I found this article from The Press while searching the Internet to see whether I was the only one annoyed at the National Party billboards around town (it’s election season in NZ now). One such billboard says “More doctors. More nurses. Less bureaucrats.” One of my senior colleagues doesn’t seem to know the distinction between “less” (a smaller amount of an uncountable noun) and “fewer” (a small number of a countable noun), but since he also doesn’t know the difference between “criterion” and “criteria”, I assumed that it was just isolated ignorance. However a major political party presumably knows it target audience well enough to mimic their speech, so I got more concerned. The Press article also seems to indicate that “fewer” is not as commonly used as I had thought.

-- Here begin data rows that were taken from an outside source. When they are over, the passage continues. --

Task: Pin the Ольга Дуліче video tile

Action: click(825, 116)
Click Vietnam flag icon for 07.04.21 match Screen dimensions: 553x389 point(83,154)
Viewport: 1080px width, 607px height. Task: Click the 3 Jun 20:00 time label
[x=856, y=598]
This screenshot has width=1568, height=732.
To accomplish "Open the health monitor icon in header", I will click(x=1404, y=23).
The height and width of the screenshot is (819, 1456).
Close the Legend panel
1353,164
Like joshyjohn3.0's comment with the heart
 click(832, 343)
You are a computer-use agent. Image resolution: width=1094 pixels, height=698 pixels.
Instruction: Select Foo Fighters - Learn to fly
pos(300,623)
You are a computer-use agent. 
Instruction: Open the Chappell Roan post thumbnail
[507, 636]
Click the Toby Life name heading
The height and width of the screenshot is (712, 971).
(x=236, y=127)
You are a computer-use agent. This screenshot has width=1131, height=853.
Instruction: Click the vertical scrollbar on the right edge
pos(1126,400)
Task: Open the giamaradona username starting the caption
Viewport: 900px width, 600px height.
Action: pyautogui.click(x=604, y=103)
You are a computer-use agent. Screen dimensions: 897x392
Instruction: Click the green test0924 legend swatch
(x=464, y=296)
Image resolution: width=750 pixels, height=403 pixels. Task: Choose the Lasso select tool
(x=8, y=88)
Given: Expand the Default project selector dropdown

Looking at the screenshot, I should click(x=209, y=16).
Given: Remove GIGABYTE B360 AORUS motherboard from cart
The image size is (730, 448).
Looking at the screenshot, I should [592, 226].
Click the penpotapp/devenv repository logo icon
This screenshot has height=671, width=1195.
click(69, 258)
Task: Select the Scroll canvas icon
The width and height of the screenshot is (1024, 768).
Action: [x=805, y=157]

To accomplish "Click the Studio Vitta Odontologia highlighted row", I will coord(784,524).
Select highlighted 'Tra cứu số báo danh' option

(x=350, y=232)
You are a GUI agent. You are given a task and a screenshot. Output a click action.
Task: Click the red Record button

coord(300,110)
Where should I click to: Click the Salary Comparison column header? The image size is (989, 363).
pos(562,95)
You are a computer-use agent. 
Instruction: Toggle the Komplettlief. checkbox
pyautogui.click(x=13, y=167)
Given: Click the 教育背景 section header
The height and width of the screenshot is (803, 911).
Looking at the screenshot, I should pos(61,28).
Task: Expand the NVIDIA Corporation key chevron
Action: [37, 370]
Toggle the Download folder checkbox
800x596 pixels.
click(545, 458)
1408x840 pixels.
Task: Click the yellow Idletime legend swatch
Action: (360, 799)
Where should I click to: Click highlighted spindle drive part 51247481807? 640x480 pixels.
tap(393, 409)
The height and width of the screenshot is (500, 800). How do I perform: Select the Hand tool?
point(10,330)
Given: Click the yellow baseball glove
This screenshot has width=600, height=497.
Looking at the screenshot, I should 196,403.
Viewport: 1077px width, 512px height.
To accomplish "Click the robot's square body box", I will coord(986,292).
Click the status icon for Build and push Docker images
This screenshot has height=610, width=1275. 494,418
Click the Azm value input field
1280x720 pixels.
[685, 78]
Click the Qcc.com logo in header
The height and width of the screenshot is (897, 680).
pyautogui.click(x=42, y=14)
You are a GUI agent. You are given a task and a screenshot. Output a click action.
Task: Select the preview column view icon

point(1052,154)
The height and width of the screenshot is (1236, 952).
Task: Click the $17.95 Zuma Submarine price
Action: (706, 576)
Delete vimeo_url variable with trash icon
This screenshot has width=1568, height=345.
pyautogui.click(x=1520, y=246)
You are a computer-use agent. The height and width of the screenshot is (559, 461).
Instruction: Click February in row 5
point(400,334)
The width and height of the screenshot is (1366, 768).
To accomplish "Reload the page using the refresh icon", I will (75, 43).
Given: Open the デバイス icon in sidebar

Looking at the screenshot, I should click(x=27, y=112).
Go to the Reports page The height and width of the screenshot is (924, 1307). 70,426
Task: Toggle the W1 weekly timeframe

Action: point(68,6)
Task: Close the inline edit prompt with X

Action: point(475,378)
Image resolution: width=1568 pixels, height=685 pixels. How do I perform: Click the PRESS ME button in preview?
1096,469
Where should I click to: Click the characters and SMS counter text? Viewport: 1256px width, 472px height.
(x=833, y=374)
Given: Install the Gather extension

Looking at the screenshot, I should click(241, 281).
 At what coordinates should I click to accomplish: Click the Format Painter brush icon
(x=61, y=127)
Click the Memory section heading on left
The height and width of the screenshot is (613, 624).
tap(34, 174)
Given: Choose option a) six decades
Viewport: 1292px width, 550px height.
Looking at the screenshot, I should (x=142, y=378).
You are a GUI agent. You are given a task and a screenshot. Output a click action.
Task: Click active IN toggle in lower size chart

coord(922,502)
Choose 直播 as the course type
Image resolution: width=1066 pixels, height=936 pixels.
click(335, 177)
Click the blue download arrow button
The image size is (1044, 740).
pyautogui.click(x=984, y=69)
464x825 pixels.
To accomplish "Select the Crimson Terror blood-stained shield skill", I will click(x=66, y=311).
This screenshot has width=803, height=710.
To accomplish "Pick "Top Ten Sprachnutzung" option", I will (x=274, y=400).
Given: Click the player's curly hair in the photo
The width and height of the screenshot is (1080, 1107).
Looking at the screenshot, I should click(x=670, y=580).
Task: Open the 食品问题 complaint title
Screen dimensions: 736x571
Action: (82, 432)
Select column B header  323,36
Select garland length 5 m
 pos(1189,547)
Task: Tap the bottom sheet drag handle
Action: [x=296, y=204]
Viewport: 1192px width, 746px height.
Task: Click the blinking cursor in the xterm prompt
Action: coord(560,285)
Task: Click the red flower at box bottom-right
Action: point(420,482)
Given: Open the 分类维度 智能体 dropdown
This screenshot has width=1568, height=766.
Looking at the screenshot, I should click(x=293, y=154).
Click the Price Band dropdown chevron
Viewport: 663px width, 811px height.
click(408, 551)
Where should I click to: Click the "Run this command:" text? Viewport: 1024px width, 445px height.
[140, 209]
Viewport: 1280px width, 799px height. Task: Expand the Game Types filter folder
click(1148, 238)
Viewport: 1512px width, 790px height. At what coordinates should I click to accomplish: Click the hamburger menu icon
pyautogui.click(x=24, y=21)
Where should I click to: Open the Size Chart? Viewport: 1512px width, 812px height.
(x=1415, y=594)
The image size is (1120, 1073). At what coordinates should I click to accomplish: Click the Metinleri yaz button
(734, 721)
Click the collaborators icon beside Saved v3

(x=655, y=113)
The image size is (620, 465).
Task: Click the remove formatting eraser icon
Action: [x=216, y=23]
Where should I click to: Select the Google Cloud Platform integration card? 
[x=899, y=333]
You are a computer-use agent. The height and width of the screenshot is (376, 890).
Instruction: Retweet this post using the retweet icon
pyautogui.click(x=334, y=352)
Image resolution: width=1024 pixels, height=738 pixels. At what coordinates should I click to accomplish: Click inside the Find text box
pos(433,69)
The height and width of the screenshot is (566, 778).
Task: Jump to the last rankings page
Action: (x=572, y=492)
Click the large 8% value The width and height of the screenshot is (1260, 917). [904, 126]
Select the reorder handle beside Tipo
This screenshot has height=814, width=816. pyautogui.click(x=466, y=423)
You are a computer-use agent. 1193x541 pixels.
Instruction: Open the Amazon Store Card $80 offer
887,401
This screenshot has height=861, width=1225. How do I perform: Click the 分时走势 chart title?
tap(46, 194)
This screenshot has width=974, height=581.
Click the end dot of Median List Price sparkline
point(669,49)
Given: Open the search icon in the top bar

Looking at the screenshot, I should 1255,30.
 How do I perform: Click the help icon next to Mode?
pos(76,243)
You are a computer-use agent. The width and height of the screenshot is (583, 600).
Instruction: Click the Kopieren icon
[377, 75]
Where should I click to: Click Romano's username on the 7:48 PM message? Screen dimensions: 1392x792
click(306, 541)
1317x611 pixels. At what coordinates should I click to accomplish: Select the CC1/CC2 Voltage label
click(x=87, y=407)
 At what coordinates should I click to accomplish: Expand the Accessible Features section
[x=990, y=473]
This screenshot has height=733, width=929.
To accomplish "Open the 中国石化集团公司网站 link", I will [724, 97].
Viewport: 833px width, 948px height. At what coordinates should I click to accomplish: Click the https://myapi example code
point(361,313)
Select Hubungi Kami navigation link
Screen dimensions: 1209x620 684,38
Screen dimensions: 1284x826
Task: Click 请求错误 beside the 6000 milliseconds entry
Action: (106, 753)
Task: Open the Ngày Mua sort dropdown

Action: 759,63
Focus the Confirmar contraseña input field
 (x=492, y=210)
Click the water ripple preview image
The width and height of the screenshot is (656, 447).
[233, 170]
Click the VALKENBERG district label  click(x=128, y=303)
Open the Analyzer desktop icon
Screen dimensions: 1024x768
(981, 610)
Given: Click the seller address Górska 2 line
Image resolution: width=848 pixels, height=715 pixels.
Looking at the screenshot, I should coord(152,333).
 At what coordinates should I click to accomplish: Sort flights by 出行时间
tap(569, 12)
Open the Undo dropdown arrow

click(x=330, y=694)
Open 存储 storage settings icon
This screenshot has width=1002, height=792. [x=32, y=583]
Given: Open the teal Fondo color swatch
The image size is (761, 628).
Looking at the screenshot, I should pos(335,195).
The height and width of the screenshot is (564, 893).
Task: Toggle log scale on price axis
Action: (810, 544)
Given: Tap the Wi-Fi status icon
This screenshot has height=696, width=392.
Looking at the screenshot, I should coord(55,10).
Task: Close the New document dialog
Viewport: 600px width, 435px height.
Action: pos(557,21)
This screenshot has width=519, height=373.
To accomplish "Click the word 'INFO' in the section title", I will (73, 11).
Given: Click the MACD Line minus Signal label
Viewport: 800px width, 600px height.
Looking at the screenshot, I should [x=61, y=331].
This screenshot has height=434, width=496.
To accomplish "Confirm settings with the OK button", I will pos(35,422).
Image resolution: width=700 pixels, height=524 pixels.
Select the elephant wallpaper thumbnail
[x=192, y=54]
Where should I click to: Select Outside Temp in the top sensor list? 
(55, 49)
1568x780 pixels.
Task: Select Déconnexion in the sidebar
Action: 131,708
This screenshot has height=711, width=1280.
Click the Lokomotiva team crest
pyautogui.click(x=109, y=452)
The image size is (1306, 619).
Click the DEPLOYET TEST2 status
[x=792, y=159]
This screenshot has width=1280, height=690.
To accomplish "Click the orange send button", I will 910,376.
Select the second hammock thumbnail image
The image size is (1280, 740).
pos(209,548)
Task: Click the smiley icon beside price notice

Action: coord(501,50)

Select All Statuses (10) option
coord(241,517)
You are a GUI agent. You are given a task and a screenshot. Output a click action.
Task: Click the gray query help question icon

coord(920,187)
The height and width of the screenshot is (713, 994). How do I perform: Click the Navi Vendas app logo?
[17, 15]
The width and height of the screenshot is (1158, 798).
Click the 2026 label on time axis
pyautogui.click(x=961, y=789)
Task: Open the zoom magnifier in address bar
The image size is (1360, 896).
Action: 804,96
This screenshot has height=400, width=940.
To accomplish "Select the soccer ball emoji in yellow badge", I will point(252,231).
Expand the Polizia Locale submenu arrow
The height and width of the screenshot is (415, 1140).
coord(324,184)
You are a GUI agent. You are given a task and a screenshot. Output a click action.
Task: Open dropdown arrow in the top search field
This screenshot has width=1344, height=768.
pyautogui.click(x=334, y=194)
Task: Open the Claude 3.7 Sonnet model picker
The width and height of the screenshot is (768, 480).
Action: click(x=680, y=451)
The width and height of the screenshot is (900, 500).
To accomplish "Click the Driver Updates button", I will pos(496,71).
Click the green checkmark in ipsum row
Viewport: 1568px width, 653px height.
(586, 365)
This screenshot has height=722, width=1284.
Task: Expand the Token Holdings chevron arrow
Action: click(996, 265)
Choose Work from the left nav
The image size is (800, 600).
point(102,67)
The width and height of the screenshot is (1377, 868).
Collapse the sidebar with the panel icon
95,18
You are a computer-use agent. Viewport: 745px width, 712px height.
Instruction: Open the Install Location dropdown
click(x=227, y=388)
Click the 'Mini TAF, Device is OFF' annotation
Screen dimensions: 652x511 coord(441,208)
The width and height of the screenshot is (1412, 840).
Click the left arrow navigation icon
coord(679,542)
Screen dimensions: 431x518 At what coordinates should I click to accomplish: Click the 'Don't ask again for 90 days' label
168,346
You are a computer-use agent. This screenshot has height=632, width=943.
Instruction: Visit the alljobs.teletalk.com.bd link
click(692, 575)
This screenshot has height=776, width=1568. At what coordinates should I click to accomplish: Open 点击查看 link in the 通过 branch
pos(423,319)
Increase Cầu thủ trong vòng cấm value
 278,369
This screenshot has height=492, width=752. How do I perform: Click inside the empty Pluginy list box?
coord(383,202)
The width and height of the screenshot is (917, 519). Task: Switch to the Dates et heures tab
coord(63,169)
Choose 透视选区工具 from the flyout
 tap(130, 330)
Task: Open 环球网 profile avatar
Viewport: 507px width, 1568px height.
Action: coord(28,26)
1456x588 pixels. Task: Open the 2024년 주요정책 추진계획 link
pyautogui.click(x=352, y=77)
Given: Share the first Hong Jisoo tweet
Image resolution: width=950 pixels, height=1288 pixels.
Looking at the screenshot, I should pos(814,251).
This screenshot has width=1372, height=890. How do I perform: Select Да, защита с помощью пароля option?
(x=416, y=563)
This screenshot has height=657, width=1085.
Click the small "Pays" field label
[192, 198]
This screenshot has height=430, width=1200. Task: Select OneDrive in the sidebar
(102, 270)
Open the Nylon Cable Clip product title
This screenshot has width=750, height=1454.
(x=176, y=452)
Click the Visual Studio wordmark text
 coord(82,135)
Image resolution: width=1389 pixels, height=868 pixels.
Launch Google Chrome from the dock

The distinction seems to have been formalized only about 1770. It is a useful one. For example, “less qualified nurses are being hired” is confusing (unless we write “less-qualified nurses” to describe nurses of lower skill level). I don’t think it is the most essential distinction to make in English, but I also doubt that the distinction is being lost (as this seems to suggest) because of principled reasoning. I suspect the main reason for decline is purely ignorance that there even is a distinction. If you have fewer distinctions that you know how to make in your language, it becomes harder to think in a nuanced manner. I also want to know whether those not using “fewer” ever use the word “few” – I am all for changes that make language more logical, but removing an obvious comparative doesn’t seem to fall into that category.
Of course, we use “more” in two senses. What should we
use to make the distinction: “manyer”?